Искусство живописи было редкостью в колониях, и потому художник возбуждал всеобщее любопытство. Хотя лишь немногие могли – или, скорее даже, никто не мог – оценить техническое совершенство его работ, все же в некоторых отношениях мнение толпы интересовало его не меньше, чем указания тонких знатоков. Он следил за впечатлением, которое его картины производили на неискушенных зрителей, и старался извлечь пользу из их замечаний, между тем как говорившим, пожалуй, скорее пришло бы в голову поучать саму Природу, чем художника, который, казалось, с ней соперничал.
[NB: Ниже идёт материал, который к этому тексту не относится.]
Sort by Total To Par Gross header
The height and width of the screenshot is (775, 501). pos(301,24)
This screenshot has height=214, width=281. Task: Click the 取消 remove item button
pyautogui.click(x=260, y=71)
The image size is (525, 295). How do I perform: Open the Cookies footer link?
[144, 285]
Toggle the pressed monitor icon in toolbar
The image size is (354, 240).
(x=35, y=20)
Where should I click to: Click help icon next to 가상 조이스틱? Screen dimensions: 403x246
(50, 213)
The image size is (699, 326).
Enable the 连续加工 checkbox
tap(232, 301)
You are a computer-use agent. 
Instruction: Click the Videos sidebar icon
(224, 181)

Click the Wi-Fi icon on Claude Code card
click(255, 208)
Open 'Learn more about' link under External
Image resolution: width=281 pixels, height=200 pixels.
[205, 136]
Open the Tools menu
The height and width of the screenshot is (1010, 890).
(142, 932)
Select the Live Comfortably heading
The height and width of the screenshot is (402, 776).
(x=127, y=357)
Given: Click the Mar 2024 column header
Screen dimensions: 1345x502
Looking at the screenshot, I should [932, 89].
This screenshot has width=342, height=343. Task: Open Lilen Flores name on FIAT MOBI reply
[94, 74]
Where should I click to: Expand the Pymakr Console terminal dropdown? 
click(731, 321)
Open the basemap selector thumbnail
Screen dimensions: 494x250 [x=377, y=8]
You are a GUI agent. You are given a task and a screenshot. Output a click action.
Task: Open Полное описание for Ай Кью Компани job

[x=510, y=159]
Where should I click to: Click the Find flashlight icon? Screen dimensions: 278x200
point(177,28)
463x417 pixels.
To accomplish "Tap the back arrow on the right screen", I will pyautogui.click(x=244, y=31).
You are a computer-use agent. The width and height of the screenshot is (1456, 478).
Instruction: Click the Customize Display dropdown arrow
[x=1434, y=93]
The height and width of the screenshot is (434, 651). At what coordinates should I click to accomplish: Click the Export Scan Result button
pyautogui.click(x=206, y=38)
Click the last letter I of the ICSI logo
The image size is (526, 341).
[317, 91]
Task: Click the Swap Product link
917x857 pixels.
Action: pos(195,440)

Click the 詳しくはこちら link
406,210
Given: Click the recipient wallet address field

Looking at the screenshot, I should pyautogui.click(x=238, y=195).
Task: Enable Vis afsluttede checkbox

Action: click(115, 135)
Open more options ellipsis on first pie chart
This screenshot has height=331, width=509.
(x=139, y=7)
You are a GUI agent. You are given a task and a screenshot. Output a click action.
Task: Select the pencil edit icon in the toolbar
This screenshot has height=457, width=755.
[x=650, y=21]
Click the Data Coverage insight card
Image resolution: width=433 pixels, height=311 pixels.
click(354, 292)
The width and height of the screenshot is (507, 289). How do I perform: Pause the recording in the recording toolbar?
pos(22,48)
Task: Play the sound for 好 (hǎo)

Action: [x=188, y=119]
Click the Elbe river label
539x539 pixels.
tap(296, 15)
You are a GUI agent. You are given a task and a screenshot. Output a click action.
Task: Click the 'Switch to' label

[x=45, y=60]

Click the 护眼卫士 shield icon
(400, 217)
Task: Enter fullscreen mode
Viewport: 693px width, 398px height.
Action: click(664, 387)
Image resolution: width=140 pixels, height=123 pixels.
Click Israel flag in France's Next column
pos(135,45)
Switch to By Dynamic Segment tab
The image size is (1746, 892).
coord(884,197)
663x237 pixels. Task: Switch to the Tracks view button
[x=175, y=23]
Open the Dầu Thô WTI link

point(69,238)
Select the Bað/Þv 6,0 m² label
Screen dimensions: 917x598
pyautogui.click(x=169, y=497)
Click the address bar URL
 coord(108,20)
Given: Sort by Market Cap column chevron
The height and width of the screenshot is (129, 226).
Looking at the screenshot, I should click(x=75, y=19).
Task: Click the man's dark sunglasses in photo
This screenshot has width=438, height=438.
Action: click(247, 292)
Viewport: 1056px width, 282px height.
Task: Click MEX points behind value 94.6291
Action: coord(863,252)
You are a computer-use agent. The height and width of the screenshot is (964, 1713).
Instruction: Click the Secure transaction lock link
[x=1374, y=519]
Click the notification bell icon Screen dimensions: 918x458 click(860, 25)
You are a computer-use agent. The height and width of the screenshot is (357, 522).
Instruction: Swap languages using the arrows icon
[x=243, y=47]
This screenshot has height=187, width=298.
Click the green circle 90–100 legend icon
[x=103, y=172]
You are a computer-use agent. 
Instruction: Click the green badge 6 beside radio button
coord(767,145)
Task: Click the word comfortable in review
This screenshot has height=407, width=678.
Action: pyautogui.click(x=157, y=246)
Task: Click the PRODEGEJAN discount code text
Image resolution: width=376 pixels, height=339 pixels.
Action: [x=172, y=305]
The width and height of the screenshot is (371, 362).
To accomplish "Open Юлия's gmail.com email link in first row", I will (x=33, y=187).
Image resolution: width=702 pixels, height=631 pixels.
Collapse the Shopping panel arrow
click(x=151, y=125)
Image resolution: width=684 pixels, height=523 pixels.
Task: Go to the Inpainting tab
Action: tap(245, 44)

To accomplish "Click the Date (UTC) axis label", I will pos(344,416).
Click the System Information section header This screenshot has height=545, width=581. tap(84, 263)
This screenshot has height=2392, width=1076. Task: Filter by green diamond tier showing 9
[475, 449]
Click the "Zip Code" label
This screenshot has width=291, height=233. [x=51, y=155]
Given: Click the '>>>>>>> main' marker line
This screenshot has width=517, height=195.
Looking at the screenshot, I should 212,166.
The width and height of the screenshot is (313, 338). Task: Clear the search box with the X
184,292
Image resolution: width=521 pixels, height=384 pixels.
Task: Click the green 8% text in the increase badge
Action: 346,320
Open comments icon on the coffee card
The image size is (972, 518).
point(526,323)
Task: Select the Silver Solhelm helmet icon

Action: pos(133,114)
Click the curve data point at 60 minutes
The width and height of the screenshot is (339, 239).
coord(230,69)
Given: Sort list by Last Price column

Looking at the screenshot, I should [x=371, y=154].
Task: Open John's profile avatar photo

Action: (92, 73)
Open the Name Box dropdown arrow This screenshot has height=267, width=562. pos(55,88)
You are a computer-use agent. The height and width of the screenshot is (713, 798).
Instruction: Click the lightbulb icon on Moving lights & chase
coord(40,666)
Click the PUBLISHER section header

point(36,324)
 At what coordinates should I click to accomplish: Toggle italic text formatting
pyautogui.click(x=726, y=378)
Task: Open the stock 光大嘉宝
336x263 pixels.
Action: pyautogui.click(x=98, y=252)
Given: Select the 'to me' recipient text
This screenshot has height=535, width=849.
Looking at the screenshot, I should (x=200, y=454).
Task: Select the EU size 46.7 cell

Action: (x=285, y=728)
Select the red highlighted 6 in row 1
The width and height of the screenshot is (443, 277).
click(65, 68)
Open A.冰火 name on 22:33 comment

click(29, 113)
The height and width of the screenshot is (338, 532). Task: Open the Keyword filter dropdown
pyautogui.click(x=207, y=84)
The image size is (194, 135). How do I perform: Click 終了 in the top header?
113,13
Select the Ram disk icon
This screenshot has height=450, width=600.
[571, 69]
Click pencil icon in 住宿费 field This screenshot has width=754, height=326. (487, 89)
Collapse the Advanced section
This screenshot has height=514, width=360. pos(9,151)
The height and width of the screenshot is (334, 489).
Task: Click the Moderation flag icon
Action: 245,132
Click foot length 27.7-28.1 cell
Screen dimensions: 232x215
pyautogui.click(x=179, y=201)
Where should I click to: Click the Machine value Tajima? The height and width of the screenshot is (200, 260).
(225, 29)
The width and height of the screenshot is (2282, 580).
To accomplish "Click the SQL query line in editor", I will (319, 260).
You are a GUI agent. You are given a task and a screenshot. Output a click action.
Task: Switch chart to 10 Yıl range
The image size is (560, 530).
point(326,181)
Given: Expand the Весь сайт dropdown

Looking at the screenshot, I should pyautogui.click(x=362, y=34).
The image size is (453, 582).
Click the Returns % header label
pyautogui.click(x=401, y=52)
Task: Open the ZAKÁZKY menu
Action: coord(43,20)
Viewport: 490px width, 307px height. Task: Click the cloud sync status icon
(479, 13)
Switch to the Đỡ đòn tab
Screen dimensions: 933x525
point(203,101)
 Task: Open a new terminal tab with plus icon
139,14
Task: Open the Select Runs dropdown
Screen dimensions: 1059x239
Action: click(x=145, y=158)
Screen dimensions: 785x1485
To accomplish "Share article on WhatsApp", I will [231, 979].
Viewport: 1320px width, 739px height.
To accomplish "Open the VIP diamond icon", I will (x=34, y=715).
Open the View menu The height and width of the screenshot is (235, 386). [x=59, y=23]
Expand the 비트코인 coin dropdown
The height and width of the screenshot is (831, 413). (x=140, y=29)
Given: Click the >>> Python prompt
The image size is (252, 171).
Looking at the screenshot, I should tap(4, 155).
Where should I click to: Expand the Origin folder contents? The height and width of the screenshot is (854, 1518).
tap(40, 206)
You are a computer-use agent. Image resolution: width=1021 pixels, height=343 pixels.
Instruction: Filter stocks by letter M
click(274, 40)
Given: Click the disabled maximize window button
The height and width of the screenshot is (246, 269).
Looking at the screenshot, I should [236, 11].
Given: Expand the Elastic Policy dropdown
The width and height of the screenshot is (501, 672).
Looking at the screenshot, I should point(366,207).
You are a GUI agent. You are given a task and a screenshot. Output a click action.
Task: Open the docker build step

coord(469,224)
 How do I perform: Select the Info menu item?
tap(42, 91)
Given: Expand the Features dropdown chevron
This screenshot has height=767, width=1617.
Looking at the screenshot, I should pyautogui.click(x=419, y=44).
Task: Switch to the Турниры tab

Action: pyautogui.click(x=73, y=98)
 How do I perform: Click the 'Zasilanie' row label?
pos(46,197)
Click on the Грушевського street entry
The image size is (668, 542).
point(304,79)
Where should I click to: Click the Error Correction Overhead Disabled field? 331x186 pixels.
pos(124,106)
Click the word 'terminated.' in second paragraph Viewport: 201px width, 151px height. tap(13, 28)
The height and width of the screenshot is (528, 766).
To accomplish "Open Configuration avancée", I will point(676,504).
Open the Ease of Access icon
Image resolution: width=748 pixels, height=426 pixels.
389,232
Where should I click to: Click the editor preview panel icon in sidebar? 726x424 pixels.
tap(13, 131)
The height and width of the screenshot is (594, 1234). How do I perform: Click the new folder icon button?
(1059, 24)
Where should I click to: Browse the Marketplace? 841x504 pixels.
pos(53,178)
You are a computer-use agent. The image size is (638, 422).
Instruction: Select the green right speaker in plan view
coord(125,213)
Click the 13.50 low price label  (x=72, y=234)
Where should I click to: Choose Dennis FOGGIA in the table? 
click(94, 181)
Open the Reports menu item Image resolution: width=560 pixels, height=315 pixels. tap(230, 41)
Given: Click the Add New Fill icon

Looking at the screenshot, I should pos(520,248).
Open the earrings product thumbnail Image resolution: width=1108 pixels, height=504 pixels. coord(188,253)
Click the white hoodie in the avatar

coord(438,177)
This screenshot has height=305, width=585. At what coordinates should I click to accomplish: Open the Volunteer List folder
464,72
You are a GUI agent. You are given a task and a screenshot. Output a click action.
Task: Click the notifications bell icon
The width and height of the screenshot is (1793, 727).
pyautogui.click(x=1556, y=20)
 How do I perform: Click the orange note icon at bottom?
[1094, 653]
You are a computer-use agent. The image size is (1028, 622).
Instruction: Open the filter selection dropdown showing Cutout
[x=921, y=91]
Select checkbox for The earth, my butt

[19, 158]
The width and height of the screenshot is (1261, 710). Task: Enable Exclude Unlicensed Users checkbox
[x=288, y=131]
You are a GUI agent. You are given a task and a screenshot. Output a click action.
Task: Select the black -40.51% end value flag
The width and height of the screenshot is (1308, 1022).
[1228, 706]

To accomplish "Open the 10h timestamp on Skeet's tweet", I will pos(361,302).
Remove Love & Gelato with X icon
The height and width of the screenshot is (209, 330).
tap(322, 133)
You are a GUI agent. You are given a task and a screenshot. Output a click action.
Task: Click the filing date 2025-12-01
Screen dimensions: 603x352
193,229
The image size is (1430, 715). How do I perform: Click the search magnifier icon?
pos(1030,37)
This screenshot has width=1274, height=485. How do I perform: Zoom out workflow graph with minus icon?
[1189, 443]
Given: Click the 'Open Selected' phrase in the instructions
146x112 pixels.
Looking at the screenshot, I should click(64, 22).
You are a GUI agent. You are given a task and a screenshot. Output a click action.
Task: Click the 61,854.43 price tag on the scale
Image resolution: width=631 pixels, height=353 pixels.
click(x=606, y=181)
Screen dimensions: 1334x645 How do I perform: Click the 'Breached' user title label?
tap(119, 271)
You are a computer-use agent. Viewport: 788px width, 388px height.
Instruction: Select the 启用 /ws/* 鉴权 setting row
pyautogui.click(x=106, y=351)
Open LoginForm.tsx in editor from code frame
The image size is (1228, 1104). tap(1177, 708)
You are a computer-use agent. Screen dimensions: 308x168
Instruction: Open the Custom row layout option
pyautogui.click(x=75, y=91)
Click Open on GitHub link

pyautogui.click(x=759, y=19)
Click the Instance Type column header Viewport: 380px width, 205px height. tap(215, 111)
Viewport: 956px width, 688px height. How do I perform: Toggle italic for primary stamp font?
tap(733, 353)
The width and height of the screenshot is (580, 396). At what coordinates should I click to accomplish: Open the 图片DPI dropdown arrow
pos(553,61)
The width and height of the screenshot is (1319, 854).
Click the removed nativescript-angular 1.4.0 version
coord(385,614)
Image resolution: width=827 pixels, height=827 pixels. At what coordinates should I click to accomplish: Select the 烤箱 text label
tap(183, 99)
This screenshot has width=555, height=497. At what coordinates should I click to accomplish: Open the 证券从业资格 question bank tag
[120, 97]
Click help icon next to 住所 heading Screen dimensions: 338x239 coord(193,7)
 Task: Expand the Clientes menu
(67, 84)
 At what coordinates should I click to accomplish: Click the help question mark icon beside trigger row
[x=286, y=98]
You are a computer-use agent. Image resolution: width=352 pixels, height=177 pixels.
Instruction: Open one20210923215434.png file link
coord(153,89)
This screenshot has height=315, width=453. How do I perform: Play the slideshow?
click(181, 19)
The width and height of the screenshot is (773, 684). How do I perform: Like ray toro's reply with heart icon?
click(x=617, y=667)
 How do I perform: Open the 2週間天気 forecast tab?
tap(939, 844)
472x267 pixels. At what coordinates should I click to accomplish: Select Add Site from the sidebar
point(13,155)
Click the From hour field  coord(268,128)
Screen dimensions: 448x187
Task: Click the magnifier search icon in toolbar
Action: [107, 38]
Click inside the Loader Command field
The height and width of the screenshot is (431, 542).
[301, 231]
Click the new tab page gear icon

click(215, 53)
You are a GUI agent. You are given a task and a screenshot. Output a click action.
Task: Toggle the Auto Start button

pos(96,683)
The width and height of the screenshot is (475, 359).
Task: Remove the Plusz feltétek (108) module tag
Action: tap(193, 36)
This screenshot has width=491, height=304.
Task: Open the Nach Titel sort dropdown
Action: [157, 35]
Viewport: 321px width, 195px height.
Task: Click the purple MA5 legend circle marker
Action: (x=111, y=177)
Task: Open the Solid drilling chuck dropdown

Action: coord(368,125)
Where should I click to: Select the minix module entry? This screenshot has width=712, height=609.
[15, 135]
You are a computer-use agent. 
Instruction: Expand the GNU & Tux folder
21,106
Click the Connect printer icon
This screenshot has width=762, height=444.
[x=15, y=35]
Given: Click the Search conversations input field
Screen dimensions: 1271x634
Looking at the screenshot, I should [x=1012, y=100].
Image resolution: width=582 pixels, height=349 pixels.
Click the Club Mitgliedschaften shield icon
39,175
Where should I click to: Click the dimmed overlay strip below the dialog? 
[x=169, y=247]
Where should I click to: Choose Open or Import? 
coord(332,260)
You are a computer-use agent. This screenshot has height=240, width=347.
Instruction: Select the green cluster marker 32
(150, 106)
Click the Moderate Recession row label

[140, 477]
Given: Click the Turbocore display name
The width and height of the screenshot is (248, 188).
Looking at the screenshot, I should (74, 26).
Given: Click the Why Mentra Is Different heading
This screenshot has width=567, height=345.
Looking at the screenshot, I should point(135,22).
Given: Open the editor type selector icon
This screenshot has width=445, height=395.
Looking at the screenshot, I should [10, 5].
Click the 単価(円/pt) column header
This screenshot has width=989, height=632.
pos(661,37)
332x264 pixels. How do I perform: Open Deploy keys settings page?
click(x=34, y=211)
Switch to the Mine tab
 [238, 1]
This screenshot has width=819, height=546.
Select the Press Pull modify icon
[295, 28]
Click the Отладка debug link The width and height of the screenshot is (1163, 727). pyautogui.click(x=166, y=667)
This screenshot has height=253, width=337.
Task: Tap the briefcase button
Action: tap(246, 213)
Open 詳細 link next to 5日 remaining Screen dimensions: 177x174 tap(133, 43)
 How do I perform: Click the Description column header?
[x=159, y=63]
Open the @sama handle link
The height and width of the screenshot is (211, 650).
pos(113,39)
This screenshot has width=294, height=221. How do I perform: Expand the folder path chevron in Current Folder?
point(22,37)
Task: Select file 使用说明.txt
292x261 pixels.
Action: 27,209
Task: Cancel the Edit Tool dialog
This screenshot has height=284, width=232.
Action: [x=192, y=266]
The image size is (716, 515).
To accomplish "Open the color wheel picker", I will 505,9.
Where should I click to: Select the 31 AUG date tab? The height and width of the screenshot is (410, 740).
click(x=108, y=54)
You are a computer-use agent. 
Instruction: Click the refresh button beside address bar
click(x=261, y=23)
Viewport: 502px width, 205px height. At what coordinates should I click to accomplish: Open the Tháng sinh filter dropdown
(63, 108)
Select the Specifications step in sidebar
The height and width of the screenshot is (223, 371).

Следует, однако, признать, что их восхищение несколько умерялось предрассудками, свойственными этой стране и эпохе. Одни считали, что столь правдивое изображение созданий Божьих нарушает заповеди Моисея и является самонадеянным подражанием Творцу. Другие, испытывая трепет перед искусством, способным вызывать к жизни призраки и запечатлевать для живых черты умерших, были склонны принимать художника за колдуна, а быть может, и за Черного человека, известного со времен охоты за ведьмами, творящего свои чары в новом обличье. Толпа почти всерьез принимала эти нелепые слухи. Даже в светских кругах к художнику относились с некоторым страхом, что было отчасти отзвуком суеверных подозрений черни, но в основном вызывалось его обширными познаниями и многообразными талантами, помогавшими ему в его искусстве.